LONDON – Mayor of London Sadiq Khan will lead a trade mission to Pakistan and India later this year with a view to boosting economic and cultural ties between the two countries.
Sadiq Khan would be meeting top business figures from the IT industry to Bollywood and would visit Indian cities Mumbai, Delhi and Amritsar.
After winding up the first leg of the tour, Khan would be arriving in Lahore, Islamabad and Karachi.
The British politician will be flanked by a delegation of UK business leaders to call on politicians, investors and entrepreneurs from across South Asia on the trip. which is aimed at strengthening trade and investment links as well as promoting cultural exchange.
‘The tour is aimed at strengthening trade and investment links as well as promoting cultural exchange’ said a statement issued by his office.
“As someone whose grandparents were born in India, and whose parents moved to London from Pakistan, I feel a deep affinity for the subcontinent,” the Mayor said.
“But what excites me most about this trip is that I know it can deliver real benefits for Londoners. Benefits in terms of business and trade, jobs and investment, and in terms of cultural and technological exchange.”
The core agenda of the landmark visit will be spreading the message that ‘London is open’ to those looking to work, visit or study following the EU referendum.
“I am passionate about showing that my city will always be open to engaging with partners from around the world,” the Mayor said.
Currently, bilateral trade between the UK and Pakistan is valued at £2 billion and Khan’s tour would be the first by a British politician to both countries in recent times.
It bears mentioning that Sadiq Khan got elected to the office in a historic election last year in May.
Born in London in 1970 to parents who had recently arrived from Pakistan.

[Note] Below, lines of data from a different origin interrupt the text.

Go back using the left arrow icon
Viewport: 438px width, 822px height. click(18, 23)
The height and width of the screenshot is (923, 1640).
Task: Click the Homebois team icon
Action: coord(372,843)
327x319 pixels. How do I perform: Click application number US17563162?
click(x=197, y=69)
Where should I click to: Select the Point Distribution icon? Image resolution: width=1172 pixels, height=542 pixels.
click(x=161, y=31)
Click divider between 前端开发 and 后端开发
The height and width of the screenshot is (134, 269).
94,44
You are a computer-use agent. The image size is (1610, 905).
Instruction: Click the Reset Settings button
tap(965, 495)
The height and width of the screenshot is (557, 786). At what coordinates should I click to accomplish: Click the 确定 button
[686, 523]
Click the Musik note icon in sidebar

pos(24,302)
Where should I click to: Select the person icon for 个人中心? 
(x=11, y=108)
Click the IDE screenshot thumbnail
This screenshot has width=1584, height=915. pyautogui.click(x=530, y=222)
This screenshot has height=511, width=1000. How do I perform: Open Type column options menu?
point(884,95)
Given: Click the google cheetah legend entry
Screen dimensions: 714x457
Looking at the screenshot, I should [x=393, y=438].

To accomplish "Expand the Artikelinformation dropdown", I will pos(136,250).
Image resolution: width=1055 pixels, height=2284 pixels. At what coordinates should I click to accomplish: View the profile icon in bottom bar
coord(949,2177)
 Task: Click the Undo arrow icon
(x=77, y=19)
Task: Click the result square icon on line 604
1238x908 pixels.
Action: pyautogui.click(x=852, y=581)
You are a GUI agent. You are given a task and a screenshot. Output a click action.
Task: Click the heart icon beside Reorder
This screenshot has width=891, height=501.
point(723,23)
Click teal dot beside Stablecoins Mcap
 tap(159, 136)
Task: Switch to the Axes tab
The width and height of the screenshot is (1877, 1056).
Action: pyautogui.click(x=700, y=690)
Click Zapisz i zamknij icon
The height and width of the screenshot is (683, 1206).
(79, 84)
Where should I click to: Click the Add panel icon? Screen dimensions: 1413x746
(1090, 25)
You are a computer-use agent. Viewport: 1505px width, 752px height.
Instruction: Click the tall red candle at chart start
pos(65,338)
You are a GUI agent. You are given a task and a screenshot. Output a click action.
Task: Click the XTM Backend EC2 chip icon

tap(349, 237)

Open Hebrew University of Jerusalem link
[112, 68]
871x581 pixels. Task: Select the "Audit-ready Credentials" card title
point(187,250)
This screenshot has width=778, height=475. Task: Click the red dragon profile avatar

He grew up in public housing with his six brothers and sister in Tooting, an ethnically diverse residential area in the south of the city.
But his modest background plays well in a city that boasts about its diversity and loves a self-made success story.
Khan regularly recalls how his father drove London’s famous red buses; how his mother was a seamstress and one of his brothers a motor mechanic.
At school, he wanted to study science and become a dentist. But one of his teachers spotted his gift for verbal sparring and directed him towards law.
He became a lawyer specializing in human rights, and spent three years at the human rights campaign group Liberty.
He is also handy at actual sparring, having learnt how to box to defend himself in the streets against those who hurled racial slurs at him.
Aged 15, he joined the Labour Party and he became a councilor in the mainly-Conservative Wandsworth local borough in 1994, a post he held until 2006.
In 2005 he gave up his legal career on becoming a member of parliament for Tooting, where he still lives, with his lawyer wife Saadiya and their two daughters.
Former prime minister Gordon Brown made him the communities minister in 2008 and he later served as Britain’s transport minister, becoming the first Muslim minister to attend Cabinet.
While Conservatives try to establish links between him and Islamic extremists, he points out that he voted for gay marriage – which earned him death threats – and he has always denounced radicalism as cancer.